§ Reading text:
###

[lldb-dev] More linux process control and IOHandler races

Todd Fiala tfiala at google.com
Mon Aug 18 07:51:34 PDT 2014

Hey Matt,

Shawn's out on vacation until end of week.


On Mon, Aug 18, 2014 at 3:08 AM, Matthew Gardiner <mg11 at csr.com> wrote:

> Hi Shawn,
> Have you spent anymore time looking at this prompt issue (where you see
> the (lldb) prompt even when you use "process launch")? I tried fixing it
> with the attached patch. This fixes the issue fine at the lldb command
> line, but results in the python TestHelloWorld test hanging the call to
> Process::WaitForProcessToStop. I wondered if you had spent anymore time on
> this lately and knew of a complete/better fix...
> thanks
> Matt
> Greg Clayton wrote:
>> Jim and I have discussed the right thing to do which we plan to implement
>> as soon as we get the chance.

###

§ Data extract:
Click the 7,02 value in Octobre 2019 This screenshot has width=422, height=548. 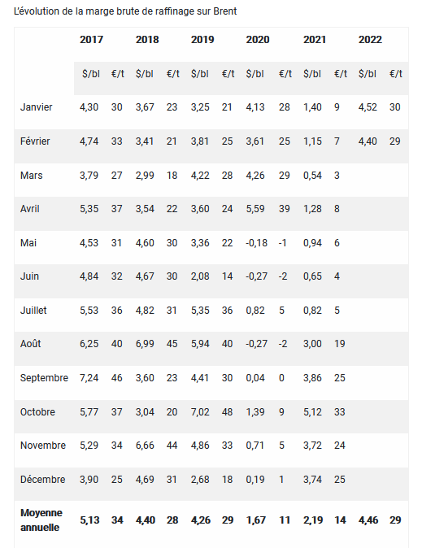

###

§ Given instruction: Can you output the lldb-dev message word for word, from "On Mon, Aug" to "a complete/better fix..."? The listing plays no part here.

§ Exercise result:
On Mon, Aug 18, 2014 at 3:08 AM, Matthew Gardiner <mg11 at csr.com> wrote:

> Hi Shawn,
> Have you spent anymore time looking at this prompt issue (where you see
> the (lldb) prompt even when you use "process launch")? I tried fixing it
> with the attached patch. This fixes the issue fine at the lldb command
> line, but results in the python TestHelloWorld test hanging the call to
> Process::WaitForProcessToStop. I wondered if you had spent anymore time on
> this lately and knew of a complete/better fix...